Babamın hastalığını geçirmeni diliyorum, ona şifalar ver.

Bir çocuğum olsun, onunla geleyim, kurban getireyim. (1972 doğumlu Saadet)

Tek bir dileğim var. Yavrum çaresi olmayan bir hastalığın eşiğinde, gözleri görmüyor, spastik özürlü. Tanrım yavruma sağlığını ver, yoksa ölümüm çok yakındır.

Ailemin, özellikle hasta olan annem Fadik’in yanında olman dileğiyle, Ya Hünkar Hacı Bektaş Veli! (Filiz)

Benim hayatta bir hedefim var sadece. Okumak ve iyi bir meslek sahibi olmak. Ya da bu yalancı dünyada kendimi ayakta tutabilmek. Bu çok zor, hatta olanaksız. Ama, içimdeki sonsuz azimle bunun üstesinden geleceğime inanıyorum. İnşallah gelecekte iyi bir meslek ve yuva sahibi olurum. Ondan sonrası çok kolaydır.

Hayat bir zorlu merdivendir,
Çıkmasını bilmeli.
Yaşam bir serüvendir,
Tatmasını bilmeli.
Gelecek bir avantajdır,
Kullanmasını bilmeli.
Hacı Bektaş Veli bir ölümsüzlüktür
Onu anmasını bilmeli. (Fatma)

16 yaşındayım.

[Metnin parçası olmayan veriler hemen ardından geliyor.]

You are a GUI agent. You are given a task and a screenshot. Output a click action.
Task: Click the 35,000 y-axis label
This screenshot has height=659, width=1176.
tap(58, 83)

Sana bütün kalbim ve bedenimle inanıyorum. Senden tek isteğim üniversiteyi kazanmama yardımcı olman, sağlıklı ve huzurlu bir hayat sağlamandır. (Seda)

Özlemim derslerimin iyi olması, Üniversiteyi kazanmam, ablamın bir meslek sahibi olması, annemin hastalıklardan uzak kalması, babamın dileklerinin yerine gelmesi.

Pirimiz Hacı Bektaş Veli! Elvan’ı derdinden, babamı bel ağrısından kurtar. Ya Rabbim sevenleri ayırma, özellikle sevenleri kavuştur.

Gülhanım, başının ağrısı için burada bulunmakta. Dileriz ziyareti kabul ola. (Gül)

Bir senelik evliyim. Senin izninle sağlıklı bir çocuk istiyorum. Eşime iyi bir meslek sağla.

Ağabeyime bir oğul ver. Abim ailesiyle çok mutlu olsun. Babamı, annemi, kardeşlerimi kötülüklerden koru.

Beni oğlumdan, ailemden ayırma. Ailemin acısını bana gösterme Rabbim...

Yeğenlerime hayırlı kısmet nasip et. Anneme ve kardeşlerime güzel bir ev nasip et.

Sevgili arkadaşım Şeyma ile arkadaşlığım devam etsin. Allahım bana akıl fikir ver. Adam olursam söz veriyorum bir adak da ben getireceğim.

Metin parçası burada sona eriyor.